Problem statement >> Take every line of the material and reproduce it exactly.

BEGIN Data supplied

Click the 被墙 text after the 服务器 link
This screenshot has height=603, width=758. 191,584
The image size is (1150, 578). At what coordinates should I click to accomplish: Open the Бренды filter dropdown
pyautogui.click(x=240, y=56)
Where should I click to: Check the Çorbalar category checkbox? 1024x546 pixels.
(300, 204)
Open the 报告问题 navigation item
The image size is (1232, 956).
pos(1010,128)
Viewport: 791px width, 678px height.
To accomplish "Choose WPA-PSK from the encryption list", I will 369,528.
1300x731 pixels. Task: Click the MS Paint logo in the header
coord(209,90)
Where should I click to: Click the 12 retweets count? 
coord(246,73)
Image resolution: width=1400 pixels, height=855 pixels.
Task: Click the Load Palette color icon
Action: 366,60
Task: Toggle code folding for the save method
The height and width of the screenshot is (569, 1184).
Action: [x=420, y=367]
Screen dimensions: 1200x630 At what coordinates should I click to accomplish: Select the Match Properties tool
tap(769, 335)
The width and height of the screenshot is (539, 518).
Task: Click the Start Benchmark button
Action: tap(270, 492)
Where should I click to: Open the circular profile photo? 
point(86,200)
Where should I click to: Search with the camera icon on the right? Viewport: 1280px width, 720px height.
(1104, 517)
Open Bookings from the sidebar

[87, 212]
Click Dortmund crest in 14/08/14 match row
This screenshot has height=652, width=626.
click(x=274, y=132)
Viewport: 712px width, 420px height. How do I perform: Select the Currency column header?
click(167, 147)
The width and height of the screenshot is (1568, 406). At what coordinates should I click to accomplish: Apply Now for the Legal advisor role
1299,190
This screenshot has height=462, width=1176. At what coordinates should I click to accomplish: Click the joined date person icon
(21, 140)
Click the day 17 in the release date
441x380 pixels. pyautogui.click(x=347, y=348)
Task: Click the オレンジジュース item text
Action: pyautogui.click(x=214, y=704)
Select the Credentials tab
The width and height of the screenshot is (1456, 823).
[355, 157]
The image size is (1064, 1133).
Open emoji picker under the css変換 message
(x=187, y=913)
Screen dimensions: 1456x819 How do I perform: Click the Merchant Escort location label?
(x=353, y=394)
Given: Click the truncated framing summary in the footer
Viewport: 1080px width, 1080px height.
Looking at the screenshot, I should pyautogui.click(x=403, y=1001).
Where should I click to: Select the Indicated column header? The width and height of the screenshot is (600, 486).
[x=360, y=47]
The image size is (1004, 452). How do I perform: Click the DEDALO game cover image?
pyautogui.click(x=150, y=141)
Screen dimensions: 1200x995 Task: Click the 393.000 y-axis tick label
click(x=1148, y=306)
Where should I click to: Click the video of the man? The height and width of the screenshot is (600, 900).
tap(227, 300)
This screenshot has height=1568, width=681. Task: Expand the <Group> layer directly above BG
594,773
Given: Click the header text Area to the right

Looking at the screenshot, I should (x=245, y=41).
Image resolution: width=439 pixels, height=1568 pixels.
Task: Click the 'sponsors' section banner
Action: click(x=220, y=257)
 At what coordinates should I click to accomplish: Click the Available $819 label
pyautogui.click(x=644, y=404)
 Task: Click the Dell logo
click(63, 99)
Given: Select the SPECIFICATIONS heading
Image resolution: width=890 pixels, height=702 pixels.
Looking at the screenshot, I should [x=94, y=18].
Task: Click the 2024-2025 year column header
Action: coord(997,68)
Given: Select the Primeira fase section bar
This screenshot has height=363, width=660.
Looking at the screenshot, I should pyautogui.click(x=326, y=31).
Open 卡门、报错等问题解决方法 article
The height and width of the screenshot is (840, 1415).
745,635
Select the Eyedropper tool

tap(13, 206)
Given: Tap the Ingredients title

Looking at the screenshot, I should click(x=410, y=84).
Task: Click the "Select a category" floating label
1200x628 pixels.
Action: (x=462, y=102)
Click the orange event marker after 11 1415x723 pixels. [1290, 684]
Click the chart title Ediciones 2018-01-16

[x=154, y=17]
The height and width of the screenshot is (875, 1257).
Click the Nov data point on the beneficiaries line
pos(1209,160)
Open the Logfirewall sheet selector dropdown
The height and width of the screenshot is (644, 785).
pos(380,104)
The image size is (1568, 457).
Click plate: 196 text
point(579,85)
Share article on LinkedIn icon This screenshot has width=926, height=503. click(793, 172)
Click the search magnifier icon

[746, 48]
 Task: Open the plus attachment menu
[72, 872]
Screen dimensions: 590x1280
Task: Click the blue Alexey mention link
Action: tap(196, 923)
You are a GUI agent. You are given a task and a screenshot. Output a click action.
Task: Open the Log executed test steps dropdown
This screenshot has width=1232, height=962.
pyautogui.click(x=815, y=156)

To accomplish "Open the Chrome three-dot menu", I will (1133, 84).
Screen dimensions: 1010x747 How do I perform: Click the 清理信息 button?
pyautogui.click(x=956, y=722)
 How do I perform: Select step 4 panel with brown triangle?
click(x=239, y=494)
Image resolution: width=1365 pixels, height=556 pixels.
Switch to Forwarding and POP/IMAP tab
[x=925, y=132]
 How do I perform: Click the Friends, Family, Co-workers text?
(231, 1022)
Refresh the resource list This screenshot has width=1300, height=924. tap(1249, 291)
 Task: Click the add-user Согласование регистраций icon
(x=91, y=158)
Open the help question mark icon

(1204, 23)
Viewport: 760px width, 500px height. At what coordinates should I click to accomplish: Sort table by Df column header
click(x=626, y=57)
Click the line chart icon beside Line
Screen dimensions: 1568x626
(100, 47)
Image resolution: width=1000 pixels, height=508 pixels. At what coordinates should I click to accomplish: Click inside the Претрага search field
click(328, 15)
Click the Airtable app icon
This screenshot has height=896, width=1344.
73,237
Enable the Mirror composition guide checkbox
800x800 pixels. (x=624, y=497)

END Data supplied

Answer for the task >>
Click the 被墙 text after the 服务器 link
This screenshot has height=603, width=758. 191,584
The image size is (1150, 578). At what coordinates should I click to accomplish: Open the Бренды filter dropdown
pyautogui.click(x=240, y=56)
Where should I click to: Check the Çorbalar category checkbox? 1024x546 pixels.
(300, 204)
Open the 报告问题 navigation item
The image size is (1232, 956).
pos(1010,128)
Viewport: 791px width, 678px height.
To accomplish "Choose WPA-PSK from the encryption list", I will 369,528.
1300x731 pixels. Task: Click the MS Paint logo in the header
coord(209,90)
Where should I click to: Click the 12 retweets count? 
coord(246,73)
Image resolution: width=1400 pixels, height=855 pixels.
Task: Click the Load Palette color icon
Action: 366,60
Task: Toggle code folding for the save method
The height and width of the screenshot is (569, 1184).
Action: [x=420, y=367]
Screen dimensions: 1200x630 At what coordinates should I click to accomplish: Select the Match Properties tool
tap(769, 335)
The width and height of the screenshot is (539, 518).
Task: Click the Start Benchmark button
Action: tap(270, 492)
Where should I click to: Open the circular profile photo? 
point(86,200)
Where should I click to: Search with the camera icon on the right? Viewport: 1280px width, 720px height.
(1104, 517)
Open Bookings from the sidebar

[87, 212]
Click Dortmund crest in 14/08/14 match row
This screenshot has height=652, width=626.
click(x=274, y=132)
Viewport: 712px width, 420px height. How do I perform: Select the Currency column header?
click(167, 147)
The width and height of the screenshot is (1568, 406). At what coordinates should I click to accomplish: Apply Now for the Legal advisor role
1299,190
This screenshot has height=462, width=1176. At what coordinates should I click to accomplish: Click the joined date person icon
(21, 140)
Click the day 17 in the release date
441x380 pixels. pyautogui.click(x=347, y=348)
Task: Click the オレンジジュース item text
Action: pyautogui.click(x=214, y=704)
Select the Credentials tab
The width and height of the screenshot is (1456, 823).
[355, 157]
The image size is (1064, 1133).
Open emoji picker under the css変換 message
(x=187, y=913)
Screen dimensions: 1456x819 How do I perform: Click the Merchant Escort location label?
(x=353, y=394)
Given: Click the truncated framing summary in the footer
Viewport: 1080px width, 1080px height.
Looking at the screenshot, I should pyautogui.click(x=403, y=1001).
Where should I click to: Select the Indicated column header? The width and height of the screenshot is (600, 486).
[x=360, y=47]
The image size is (1004, 452). How do I perform: Click the DEDALO game cover image?
pyautogui.click(x=150, y=141)
Screen dimensions: 1200x995 Task: Click the 393.000 y-axis tick label
click(x=1148, y=306)
Where should I click to: Click the video of the man? The height and width of the screenshot is (600, 900).
tap(227, 300)
This screenshot has height=1568, width=681. Task: Expand the <Group> layer directly above BG
594,773
Given: Click the header text Area to the right

Looking at the screenshot, I should (x=245, y=41).
Image resolution: width=439 pixels, height=1568 pixels.
Task: Click the 'sponsors' section banner
Action: click(x=220, y=257)
 At what coordinates should I click to accomplish: Click the Available $819 label
pyautogui.click(x=644, y=404)
 Task: Click the Dell logo
click(63, 99)
Given: Select the SPECIFICATIONS heading
Image resolution: width=890 pixels, height=702 pixels.
Looking at the screenshot, I should [x=94, y=18].
Task: Click the 2024-2025 year column header
Action: coord(997,68)
Given: Select the Primeira fase section bar
This screenshot has height=363, width=660.
Looking at the screenshot, I should pyautogui.click(x=326, y=31).
Open 卡门、报错等问题解决方法 article
The height and width of the screenshot is (840, 1415).
745,635
Select the Eyedropper tool

tap(13, 206)
Given: Tap the Ingredients title

Looking at the screenshot, I should click(x=410, y=84).
Task: Click the "Select a category" floating label
1200x628 pixels.
Action: (x=462, y=102)
Click the orange event marker after 11 1415x723 pixels. [1290, 684]
Click the chart title Ediciones 2018-01-16

[x=154, y=17]
The height and width of the screenshot is (875, 1257).
Click the Nov data point on the beneficiaries line
pos(1209,160)
Open the Logfirewall sheet selector dropdown
The height and width of the screenshot is (644, 785).
pos(380,104)
The image size is (1568, 457).
Click plate: 196 text
point(579,85)
Share article on LinkedIn icon This screenshot has width=926, height=503. click(793, 172)
Click the search magnifier icon

[746, 48]
 Task: Open the plus attachment menu
[72, 872]
Screen dimensions: 590x1280
Task: Click the blue Alexey mention link
Action: tap(196, 923)
You are a GUI agent. You are given a task and a screenshot. Output a click action.
Task: Open the Log executed test steps dropdown
This screenshot has width=1232, height=962.
pyautogui.click(x=815, y=156)

To accomplish "Open the Chrome three-dot menu", I will (1133, 84).
Screen dimensions: 1010x747 How do I perform: Click the 清理信息 button?
pyautogui.click(x=956, y=722)
 How do I perform: Select step 4 panel with brown triangle?
click(x=239, y=494)
Image resolution: width=1365 pixels, height=556 pixels.
Switch to Forwarding and POP/IMAP tab
[x=925, y=132]
 How do I perform: Click the Friends, Family, Co-workers text?
(231, 1022)
Refresh the resource list This screenshot has width=1300, height=924. tap(1249, 291)
 Task: Click the add-user Согласование регистраций icon
(x=91, y=158)
Open the help question mark icon

(1204, 23)
Viewport: 760px width, 500px height. At what coordinates should I click to accomplish: Sort table by Df column header
click(x=626, y=57)
Click the line chart icon beside Line
Screen dimensions: 1568x626
(100, 47)
Image resolution: width=1000 pixels, height=508 pixels. At what coordinates should I click to accomplish: Click inside the Претрага search field
click(328, 15)
Click the Airtable app icon
This screenshot has height=896, width=1344.
73,237
Enable the Mirror composition guide checkbox
800x800 pixels. (x=624, y=497)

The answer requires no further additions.